The communicator was snatched from her hand by Chat Noir’s, which held it like a lifeline. “We’ll come to you, we’ll be right there. Where are you? Do you know?”
“I… I don’t know, it’s dark, it’s cold. Underground, I think? Please, please, Chat Noir, please help me! I’m so scared!”
He was on his feet, pacing. Ladybug could seem to do nothing but watch, competing mysteries occupying all corners of her brain. None of this made sense. Emilie Agreste had died thirteen years before, she knew that fact well— it was less than a year later that her civilian side had met and fallen in love with her son.
“Hold on, just hold on. I won’t let him hurt you any more. You need to help us find you. Where were you, before? Where have you been? How did you get there?”
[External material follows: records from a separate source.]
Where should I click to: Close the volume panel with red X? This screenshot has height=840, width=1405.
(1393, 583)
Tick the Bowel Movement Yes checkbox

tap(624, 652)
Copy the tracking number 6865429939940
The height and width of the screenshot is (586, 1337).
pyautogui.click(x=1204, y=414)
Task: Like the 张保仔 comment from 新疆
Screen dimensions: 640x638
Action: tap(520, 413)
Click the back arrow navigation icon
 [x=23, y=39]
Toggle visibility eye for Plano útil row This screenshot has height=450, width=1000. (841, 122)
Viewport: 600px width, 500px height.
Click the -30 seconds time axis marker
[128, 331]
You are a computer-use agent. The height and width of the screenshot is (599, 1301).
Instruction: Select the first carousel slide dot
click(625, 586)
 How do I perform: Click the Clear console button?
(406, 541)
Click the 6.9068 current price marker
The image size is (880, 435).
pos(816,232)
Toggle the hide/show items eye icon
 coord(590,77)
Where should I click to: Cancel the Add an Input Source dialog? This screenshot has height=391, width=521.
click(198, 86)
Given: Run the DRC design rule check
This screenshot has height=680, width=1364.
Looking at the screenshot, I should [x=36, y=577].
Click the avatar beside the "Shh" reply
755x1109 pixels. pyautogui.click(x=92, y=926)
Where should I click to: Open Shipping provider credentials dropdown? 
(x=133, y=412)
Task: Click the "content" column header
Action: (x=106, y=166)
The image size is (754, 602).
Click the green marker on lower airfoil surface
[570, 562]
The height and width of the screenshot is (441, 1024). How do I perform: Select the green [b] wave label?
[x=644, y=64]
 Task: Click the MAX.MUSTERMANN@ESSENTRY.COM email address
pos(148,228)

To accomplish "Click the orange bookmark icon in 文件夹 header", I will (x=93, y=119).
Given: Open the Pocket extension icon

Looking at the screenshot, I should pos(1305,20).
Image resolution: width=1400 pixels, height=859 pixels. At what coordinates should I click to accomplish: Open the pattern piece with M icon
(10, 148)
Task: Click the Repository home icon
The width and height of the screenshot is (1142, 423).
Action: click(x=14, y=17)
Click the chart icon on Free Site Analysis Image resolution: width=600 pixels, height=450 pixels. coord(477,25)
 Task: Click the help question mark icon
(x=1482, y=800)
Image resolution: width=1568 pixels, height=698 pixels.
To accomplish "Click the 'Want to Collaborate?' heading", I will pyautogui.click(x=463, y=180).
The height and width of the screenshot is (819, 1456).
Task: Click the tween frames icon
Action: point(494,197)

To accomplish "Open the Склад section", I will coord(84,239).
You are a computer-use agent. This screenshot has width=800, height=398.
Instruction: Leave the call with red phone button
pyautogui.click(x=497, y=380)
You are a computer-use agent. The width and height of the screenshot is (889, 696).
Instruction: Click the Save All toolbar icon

“I don’t know!” Her voice was becoming increasingly panicked.
That voice… it did sound like Emilie Agreste, or what she knew of her voice from the films the actress had done. But none of them had been horrors, and a scream queen she was not.
Chat Noir’s pacing intensified, his tail whirling around behind him each time he changed direction, and Ladybug listened to their exchange while she sifted through her own thoughts, attempting to find some organization there.
Emilie Agreste is dead. Adrien and his father had never stopped mourning her. There was a statue of her in the garden of the Agreste Manor, carved with dates and a favorite bit of poetry. There were still occasional retrospectives on her life, a light and career cut tragically short.
So it can’t be Emilie Agreste.
Emilie had a twin sister. Amelie, mother to Adrien’s cousin, Felix. The two young men were very nearly twins, themselves. Physically, anyway. So, it could be Emilie’s voice, coming from her sister. But her sister lived in London, and, as far as Ladybug knew, had only ever visited Paris to bring her son to visit Adrien or to memorialize her sister, but it wasn’t anywhere near her birthday or death date. And, even if she were there, why would Amelie pretend to be Emilie?
It’s a trap.
“There’s… there’s a bicycle? It’s attached to something, though… I don’t… I don’t understand. Wait! A little light… I see a sign… Notausgang?”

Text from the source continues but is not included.